**Try it:** The string "every" may appear in lines of the data; report how many lines contain it, with no other output.

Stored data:
··········

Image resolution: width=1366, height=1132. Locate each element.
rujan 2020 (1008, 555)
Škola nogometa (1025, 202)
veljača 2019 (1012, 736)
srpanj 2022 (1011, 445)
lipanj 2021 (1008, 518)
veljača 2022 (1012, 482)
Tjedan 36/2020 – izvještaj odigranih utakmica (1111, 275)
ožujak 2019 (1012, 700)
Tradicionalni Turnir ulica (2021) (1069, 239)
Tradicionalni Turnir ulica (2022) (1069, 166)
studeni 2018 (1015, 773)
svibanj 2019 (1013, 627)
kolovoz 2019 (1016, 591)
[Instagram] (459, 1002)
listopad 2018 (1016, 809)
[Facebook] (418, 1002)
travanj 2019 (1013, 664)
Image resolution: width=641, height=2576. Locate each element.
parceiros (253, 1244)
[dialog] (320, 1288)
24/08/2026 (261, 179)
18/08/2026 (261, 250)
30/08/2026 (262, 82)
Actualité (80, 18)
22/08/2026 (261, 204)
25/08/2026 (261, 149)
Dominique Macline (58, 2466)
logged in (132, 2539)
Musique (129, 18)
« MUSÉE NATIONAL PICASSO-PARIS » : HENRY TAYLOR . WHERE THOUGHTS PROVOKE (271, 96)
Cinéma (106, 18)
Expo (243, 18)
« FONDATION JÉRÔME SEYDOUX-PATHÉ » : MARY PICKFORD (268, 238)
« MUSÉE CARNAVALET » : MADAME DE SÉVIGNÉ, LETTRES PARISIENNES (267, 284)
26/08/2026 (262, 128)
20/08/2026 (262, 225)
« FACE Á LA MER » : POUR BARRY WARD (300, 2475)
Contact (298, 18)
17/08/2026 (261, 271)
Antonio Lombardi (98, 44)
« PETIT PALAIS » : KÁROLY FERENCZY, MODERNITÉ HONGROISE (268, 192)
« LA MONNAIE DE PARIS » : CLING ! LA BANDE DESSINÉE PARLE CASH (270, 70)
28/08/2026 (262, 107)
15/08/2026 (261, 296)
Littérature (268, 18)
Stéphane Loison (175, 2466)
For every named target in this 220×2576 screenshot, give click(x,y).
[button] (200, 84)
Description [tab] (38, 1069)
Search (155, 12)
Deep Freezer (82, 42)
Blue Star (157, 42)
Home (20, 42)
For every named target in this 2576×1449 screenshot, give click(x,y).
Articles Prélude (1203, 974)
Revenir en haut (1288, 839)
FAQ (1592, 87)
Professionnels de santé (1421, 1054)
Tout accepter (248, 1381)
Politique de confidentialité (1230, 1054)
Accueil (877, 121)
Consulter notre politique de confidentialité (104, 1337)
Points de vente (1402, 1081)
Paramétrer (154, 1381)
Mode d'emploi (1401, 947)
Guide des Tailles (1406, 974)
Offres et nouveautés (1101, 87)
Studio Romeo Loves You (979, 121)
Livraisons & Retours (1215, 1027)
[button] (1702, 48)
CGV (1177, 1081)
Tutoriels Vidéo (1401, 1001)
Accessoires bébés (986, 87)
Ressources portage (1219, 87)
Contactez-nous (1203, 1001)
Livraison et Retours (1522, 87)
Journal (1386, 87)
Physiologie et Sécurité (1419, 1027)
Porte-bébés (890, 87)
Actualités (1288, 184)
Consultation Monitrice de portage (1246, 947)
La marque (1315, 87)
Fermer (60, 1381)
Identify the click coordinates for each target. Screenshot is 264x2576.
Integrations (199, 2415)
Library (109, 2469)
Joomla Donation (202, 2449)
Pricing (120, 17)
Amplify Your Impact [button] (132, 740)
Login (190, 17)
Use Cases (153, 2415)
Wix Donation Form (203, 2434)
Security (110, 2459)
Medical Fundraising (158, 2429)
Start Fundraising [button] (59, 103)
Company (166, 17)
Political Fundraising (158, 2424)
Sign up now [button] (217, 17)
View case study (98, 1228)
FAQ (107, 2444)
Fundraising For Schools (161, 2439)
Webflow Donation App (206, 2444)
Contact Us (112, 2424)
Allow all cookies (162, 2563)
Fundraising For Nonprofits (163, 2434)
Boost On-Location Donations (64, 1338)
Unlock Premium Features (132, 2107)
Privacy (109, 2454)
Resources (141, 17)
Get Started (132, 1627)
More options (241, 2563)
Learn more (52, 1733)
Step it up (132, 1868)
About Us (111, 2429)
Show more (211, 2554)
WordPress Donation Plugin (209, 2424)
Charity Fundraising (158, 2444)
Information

··········

**Exercise response:** 2